Saturday, July 30, 2011
Often public rituals are eclectic in this regard- a group will host a ritual for say, Samhain for the benefit of the greater pagan community, including their own tradition, but open to anyone else. I have also hosted gatherings and sabbats where not everyone is on the same page magickally- some are students while others are initiated into a tradition. This creates a challenge: how does one keep the potency of a working, while working with and acknowledging these differences in perspectives, skill levels, and religions present?
Well, you try. Often you just can't please everyone. But here are some tips when planning such an event that will get you off to a great start:
As someone who has planned lots of events as well as been a community organizer, I can tell you that people who actually show up and do the work of making something happen are greatly outnumbered by those that avail themselves of your work and possibly criticize it. I simply do not let those people affect me adversely and my organizing work. When they offer suggestions, I listen. I thank them for their input, take what suggestions are helpful, and suggest that if they want input into next time, that they join the planning committee to make that happen.
I also lay out in the call for organizers that those that show up to do the work are the ones who have input into what we do and why. This eliminates the "comments from the peanut gallery" from people that aren't actually organizing (that often happens when people try and plan by email list).
2. Have actual planning meetings (in person) not conference calls and email lists. You can use the latter tools for following up on work decided upon in meetings, but making decisions in a diverse group without face-to-face contact and actual dialogue is not productive.

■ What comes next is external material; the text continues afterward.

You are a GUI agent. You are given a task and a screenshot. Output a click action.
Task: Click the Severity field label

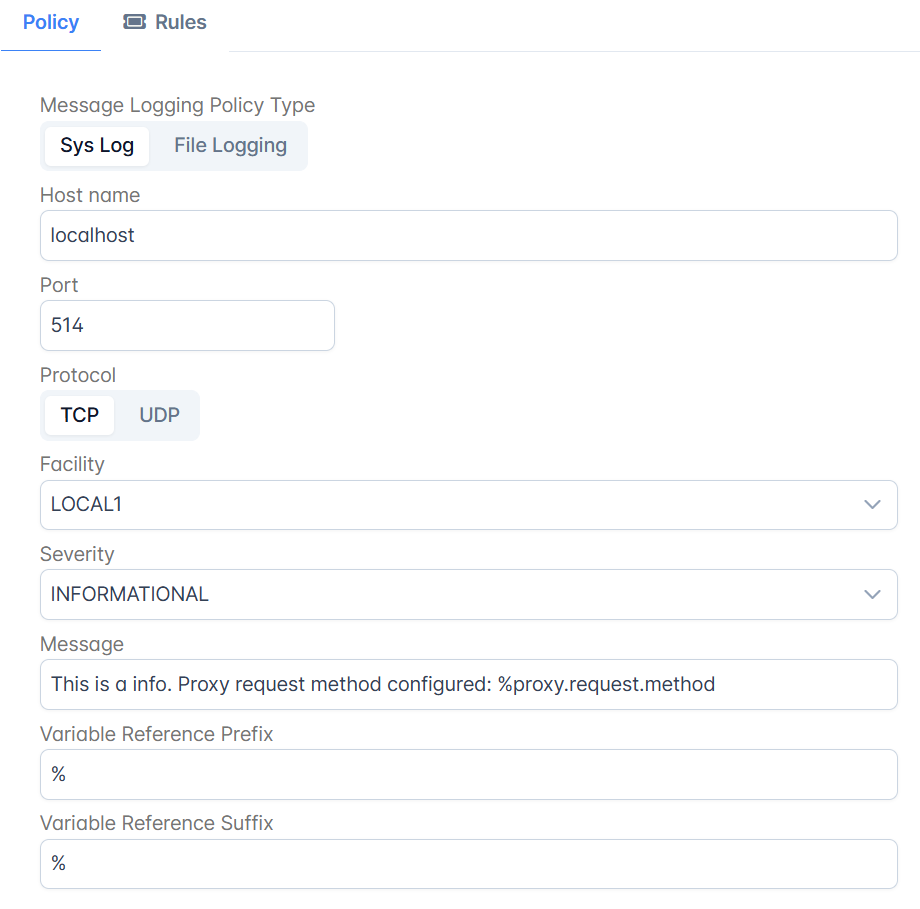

3. Start your meeting with introductions that are specific. Names, religious traditions, and what they are hoping to get out of the ritual or event. Ask for specifics and take notes. See if there are similarities in what people are saying- those links and commonalities are important and will help you build bridges and craft an event that works for the most people involved/attending.
4. Think lowest common denominator. Nothing stirs up resentments faster than a public event, which was supposed to be for a greater community, reflecting only a handful of participants' religions. So think- what is it that you all have in common? The elements and the directions? A specific animal? A god or myth cycle that you follow? Use that to plan the theme, details, and story arc of your ritual. Similarities are great, but what about when you run into differences?
I have found that an approach that acknowledges differences in an obvious way (like taking bits of different styles of creating sacred space and inserting them into the script) helps. It's even better when this attempt is obvious- like creating a program so that attendees can see their trad represented as well as myriad others equally.
What tips have you found helpful in organizing a diverse group?